Transfigurations of G-code consists of three main components of the system: reinforcement learning agents (RL), G-code-generating large language model (LLM), and the simulated environment. Two open-source frameworks are combined to correctly simulate the environment of 3D printing. The first framework, Gazebo, is responsible for the physical simulation of kinetics and dynamics of the movement of printer bed and the printer head. The second one, openFOAM, uses computational fluid dynamics (CFD) to simulate the extrusion of plastic, its cooling properties, and the adhesion to the previous layers. A pre-trained LLM (GPT-J-6B) is fine-tuned with a curated dataset of G-code is responsible for the creation of new G-code, based on prompts from RL agents. RL agents send the newly generated G-code into the simulated environment as an action and receive a reward (based on print quality, structural integrity or material efficiency) and their new state in the environment.
In addition to the inner connections of RL agents, LLM generator, and the simulated environment, three feedback loops ensure constant fine-tuning and improvements of the whole system. The simulated environment delivers feedback to both RL agents (the first feedback loop) and the LLM generator (the second feedback loop) to improve their performance. The third feedback loop between RL agents and the LLM generator enables iterative improvements and a fine balance between exploration and exploitation of the environment. This feedback loop transforms LLM from a static G-code generator into a dynamic participant in 3D printing process, learning and adapting based on real-world outcomes.
In the first experiment, GPT-3 was given the G-code and instructed to continue its generation.
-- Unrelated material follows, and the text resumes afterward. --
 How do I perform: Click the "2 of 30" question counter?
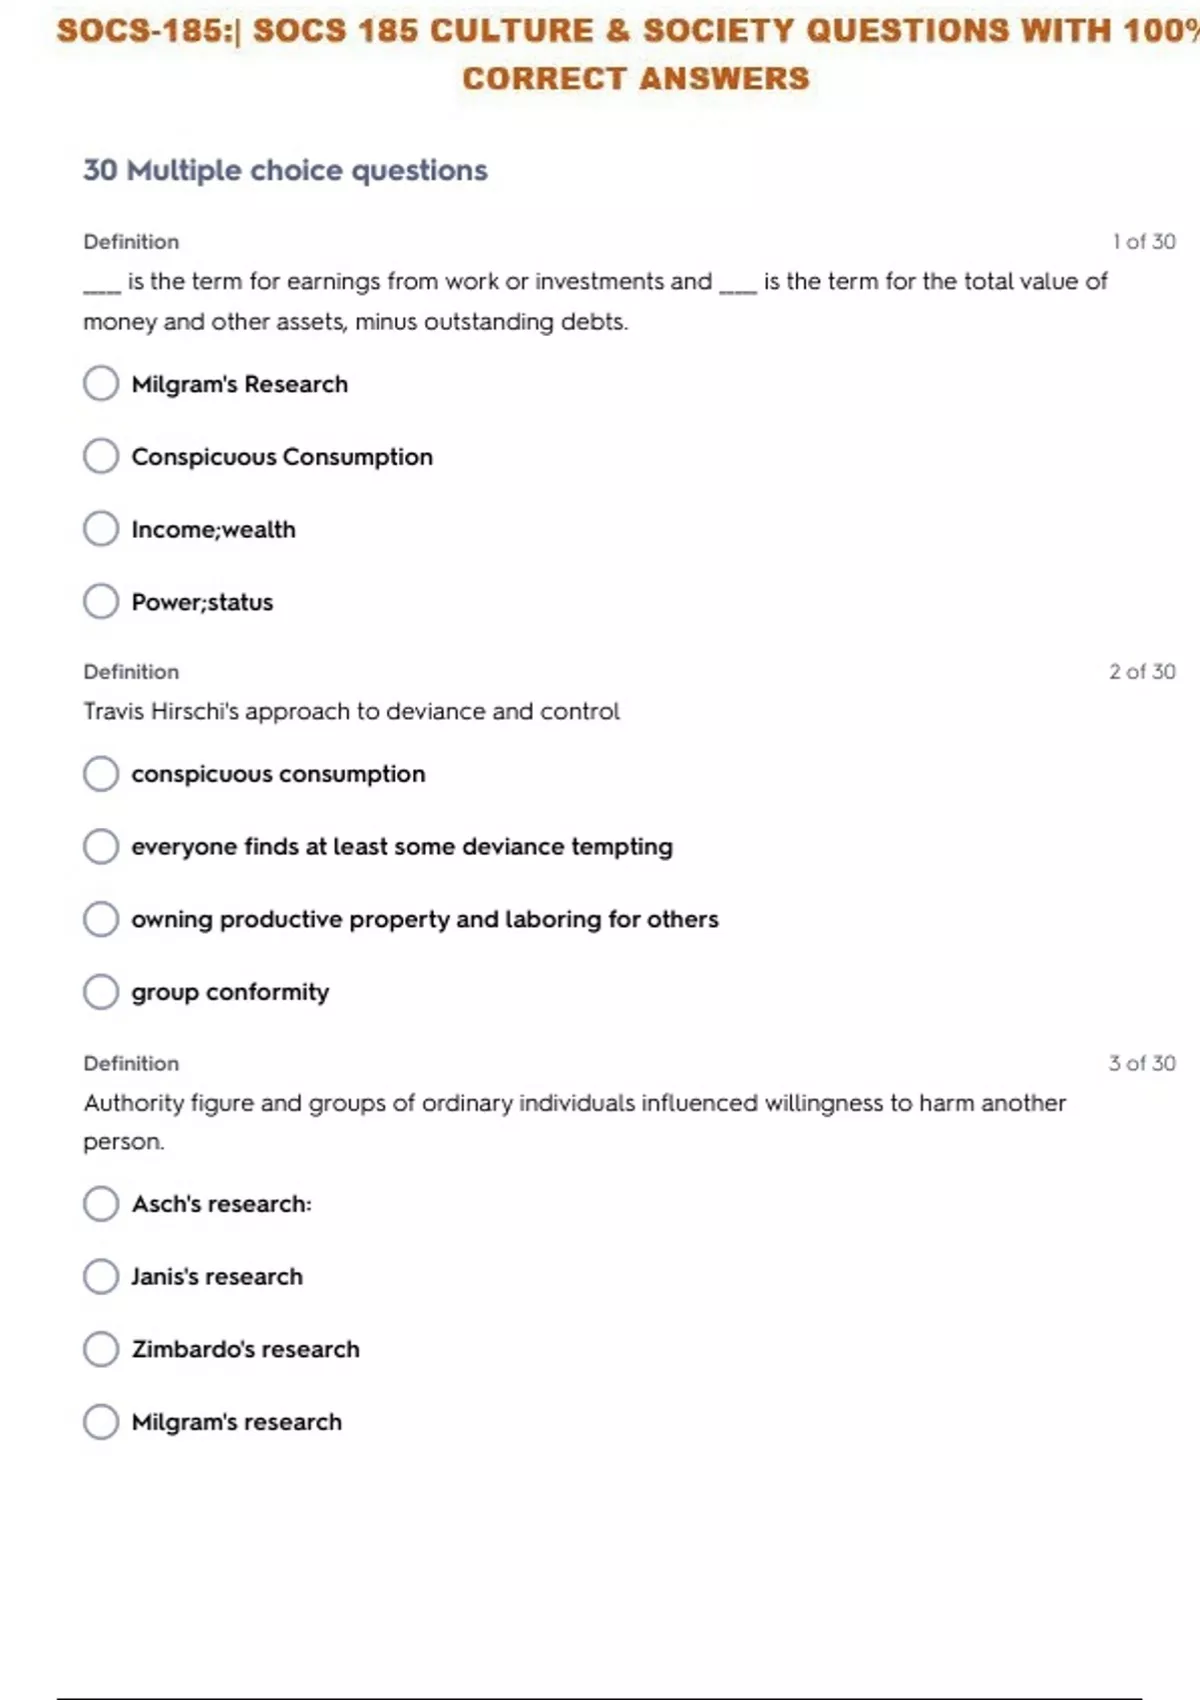pyautogui.click(x=1141, y=672)
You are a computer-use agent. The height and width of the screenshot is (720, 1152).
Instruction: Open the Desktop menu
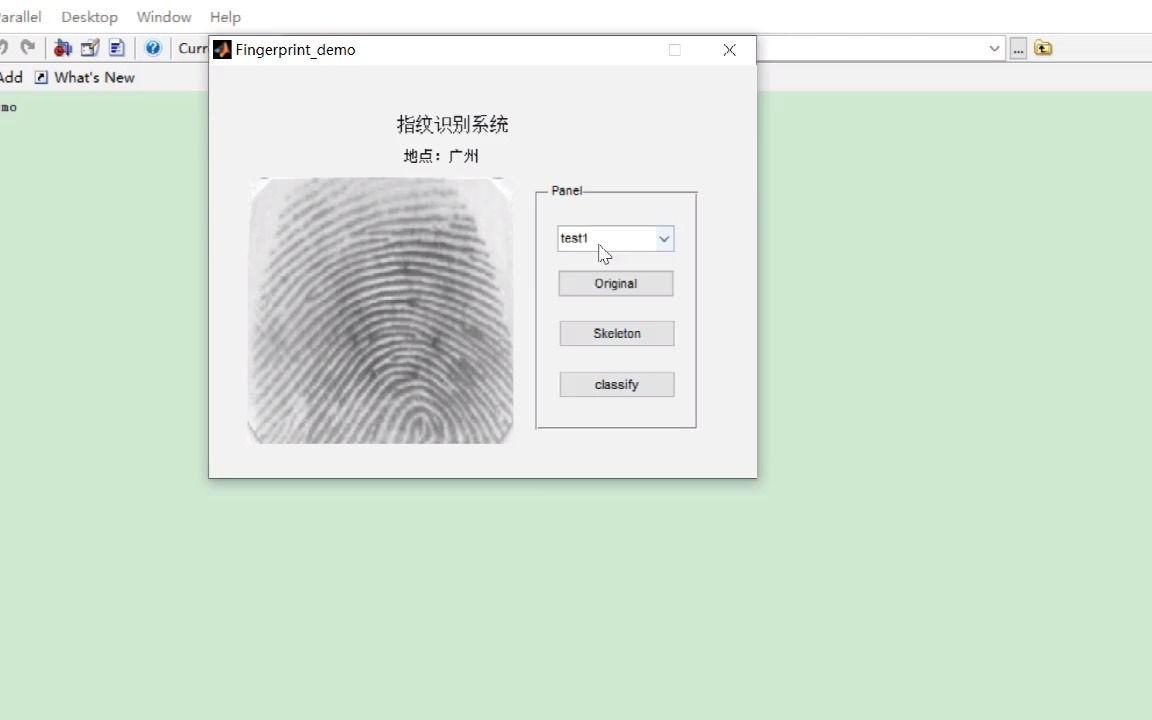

Without the fine tuning with a curated set G-code sequences and its embodiment in the simulated physical environment, the continuation generated by the LLM model went off the tangent:
The advantage of the curated dataset is not only the improvement of the generated G-code, but also the formation of the style through the choice of 3D models used to generate the training G-code dataset. In further iterations this set can be automatically generated based on the specific prompts coming from RL agents (like Platonic solids, sex toys, luxury cars, and expressive gestures amongst others).
Reinforcement agents embodied in the simulated physical environment are free to explore the vast space of combinatorial capabilities of GPT, not to generate “yet-another” representation, but to be the generative of the process. Free to learn with each translation, to possess the freedom to explore this new environment akin to the freedom of random walk, but without needing infinite time to arrive at the same result. It could produce “ready-mades” that all look alike but result from a different generative process. The constitutive, ana-material difference, situated in Duchamp’s “found” object as the past tense or always already found articulates itself here as “founding” in the present participle, in the process of making, and therefore in the ongoing process of becoming. The figural does not interrupt the discourse but generates and regenerates it in the intrinsic nature of its cognition and creativity. Not as a serendipity, as in the errors of Synthetic Eros -- Synthetic Errors, but as an intrinsic manifestation of the process.